-------- EXCERPTED PASSAGE

Hyperparameter tuning is an important process to select optimal sets of parameters and settings for ML models. In this notebook, you will gain experience with two main types of hyperparameter tuning: grid search and randomized search. In this notebook, you will use a decision tree model, but hyperparameter tuning can be applied to any model type.

You will learn the following:

- How features are used with a decision tree model
- What grid search is and how to use it
- What randomized search is and how to use it

----

__Austin Animal Center Dataset__

In this lab, you will work with historical pet adoption data in the [Austin Animal Center Shelter Intakes and Outcomes dataset](https://www.kaggle.com/datasets/aaronschlegel/austin-animal-center-shelter-intakes-and-outcomes?resource=download). The target field of the dataset (**Outcome Type**) is the outcome of adoption: 1 for adopted and 0 for not adopted. Multiple features are used in the dataset.

----------------
-------- GIVEN DATA

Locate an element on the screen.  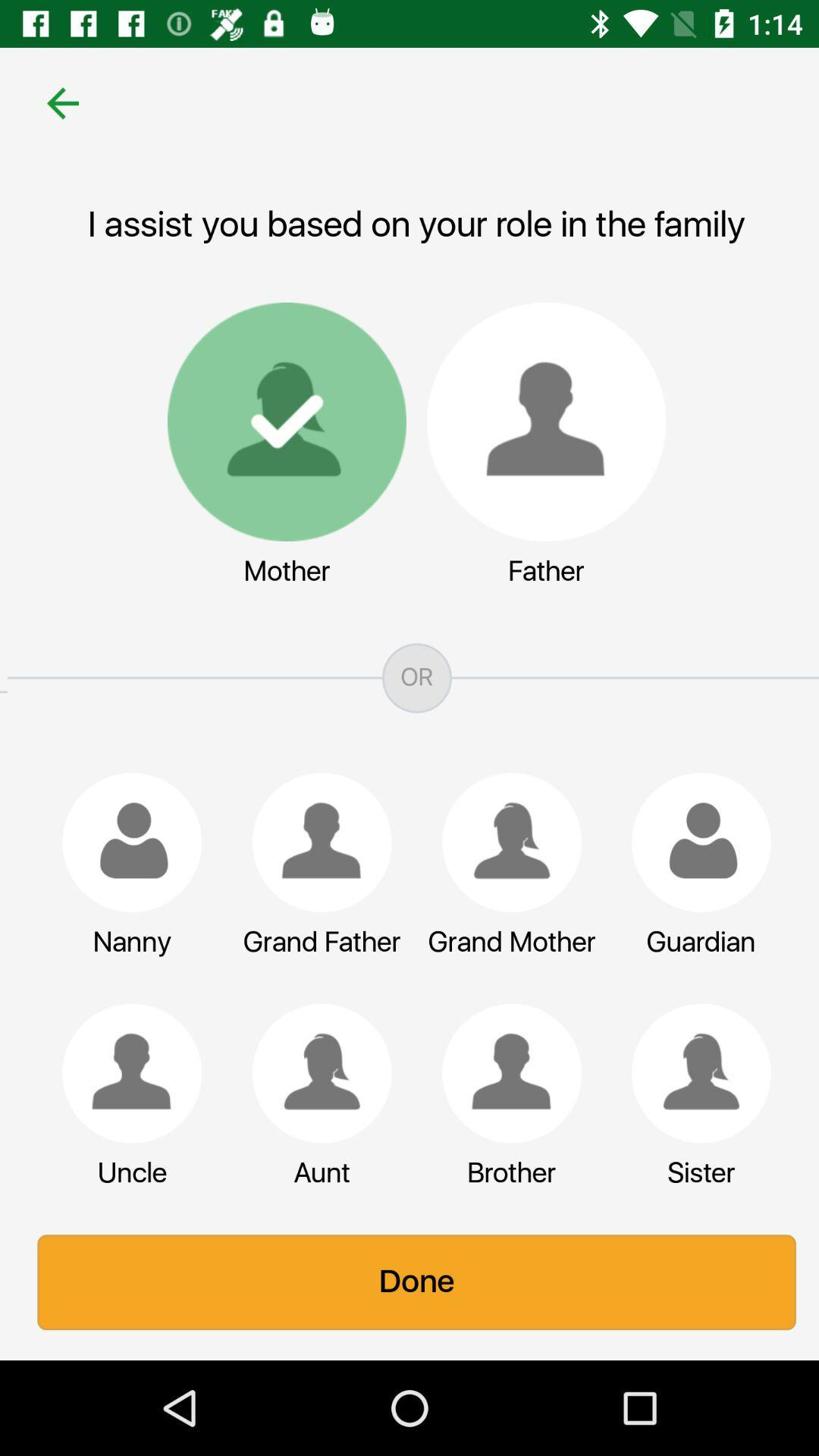
father is located at coordinates (538, 422).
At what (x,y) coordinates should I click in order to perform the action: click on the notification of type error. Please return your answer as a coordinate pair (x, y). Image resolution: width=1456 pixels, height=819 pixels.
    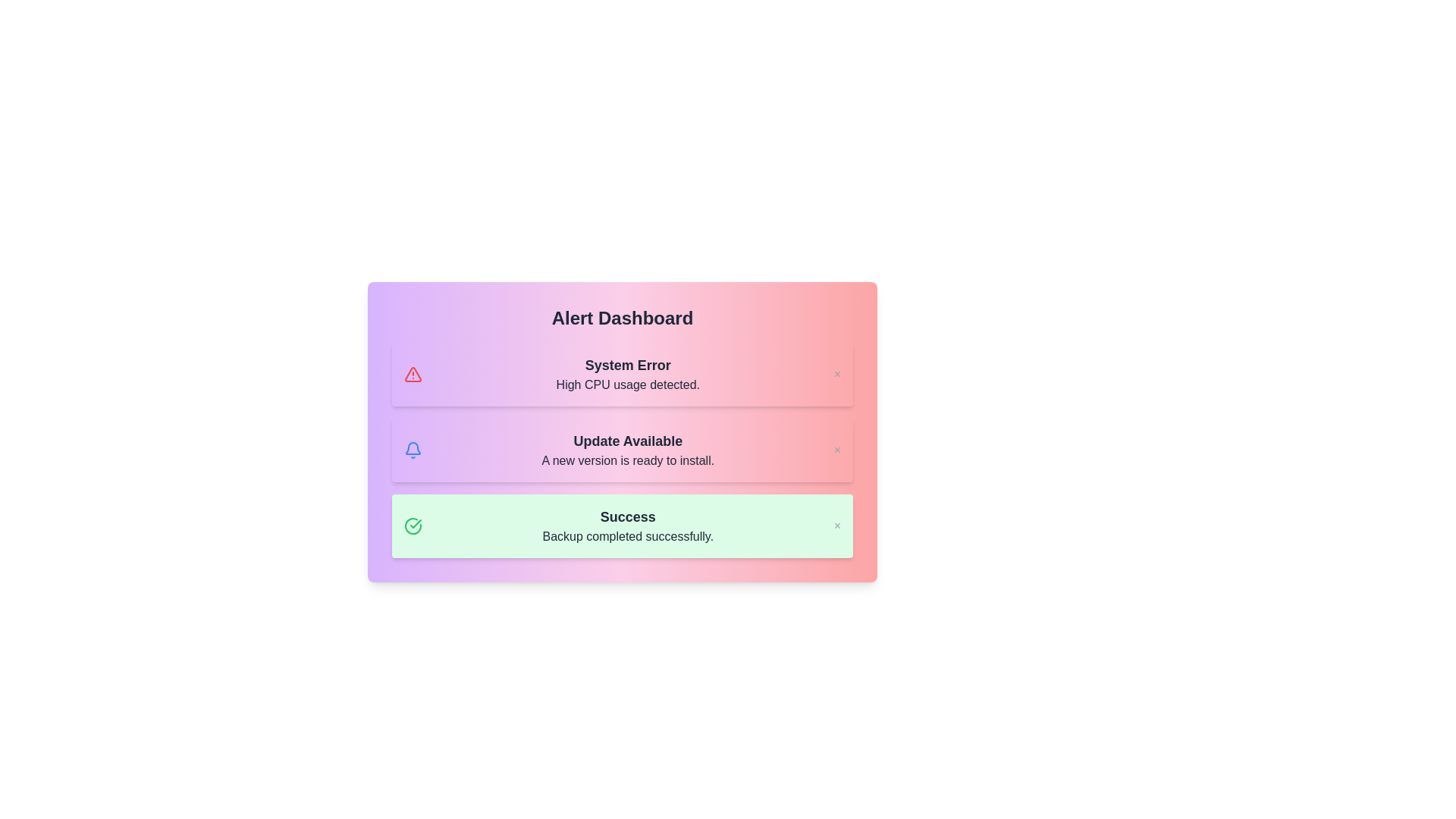
    Looking at the image, I should click on (622, 374).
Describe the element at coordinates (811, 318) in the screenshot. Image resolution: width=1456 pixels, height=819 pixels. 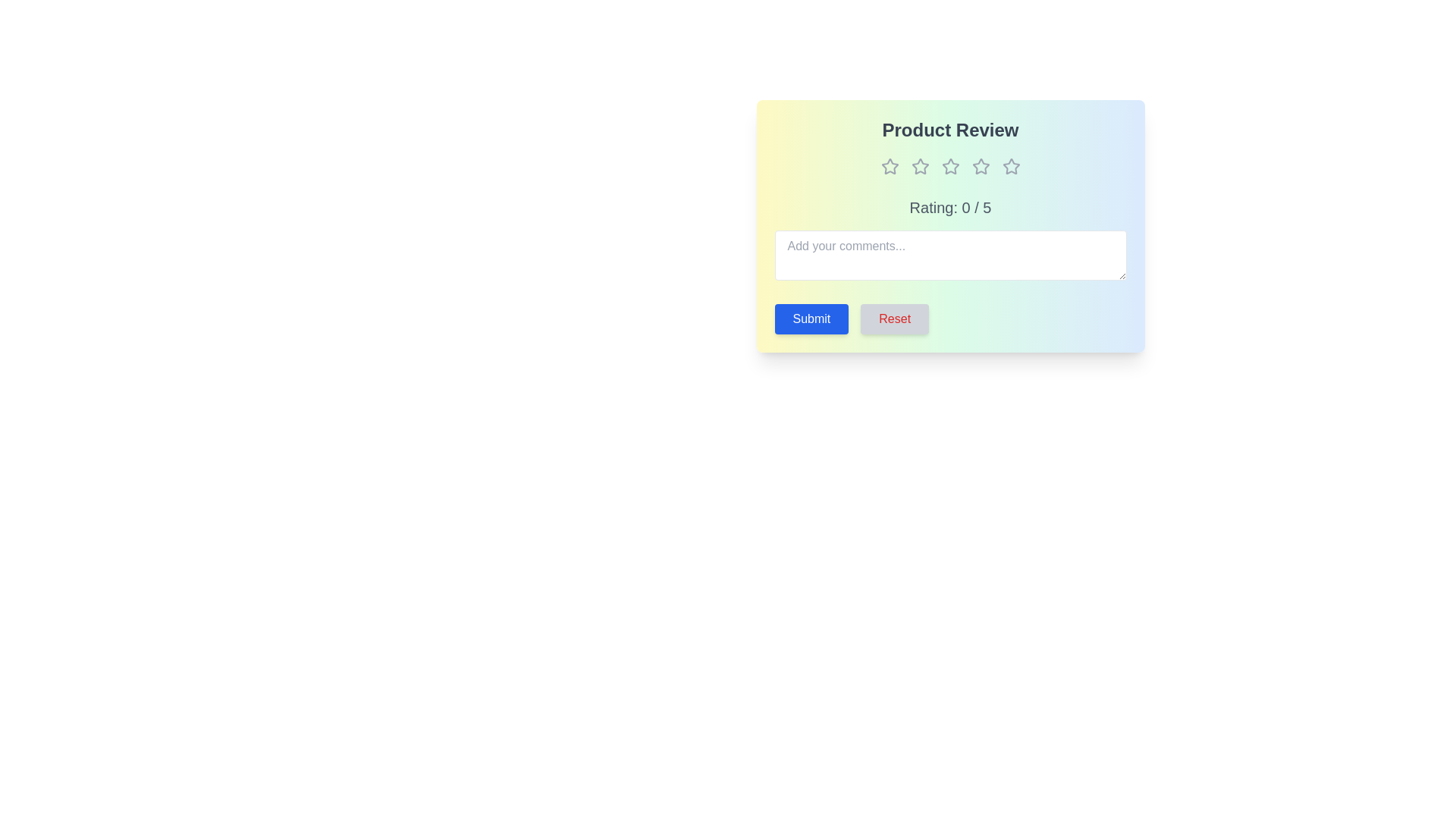
I see `the Submit button to submit the review` at that location.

----------------

**ACTIONS TO TAKE**
A) Please print the hyperparameter tuning passage word for word, beginning at the words "Hyperparameter tuning is" and stopping after "any model type.".
B) List each point that the hyperparameter tuning passage says the reader will learn.

**OUTPUTS IN ORDER**
A)
Hyperparameter tuning is an important process to select optimal sets of parameters and settings for ML models. In this notebook, you will gain experience with two main types of hyperparameter tuning: grid search and randomized search. In this notebook, you will use a decision tree model, but hyperparameter tuning can be applied to any model type.

B)
- How features are used with a decision tree model
- What grid search is and how to use it
- What randomized search is and how to use it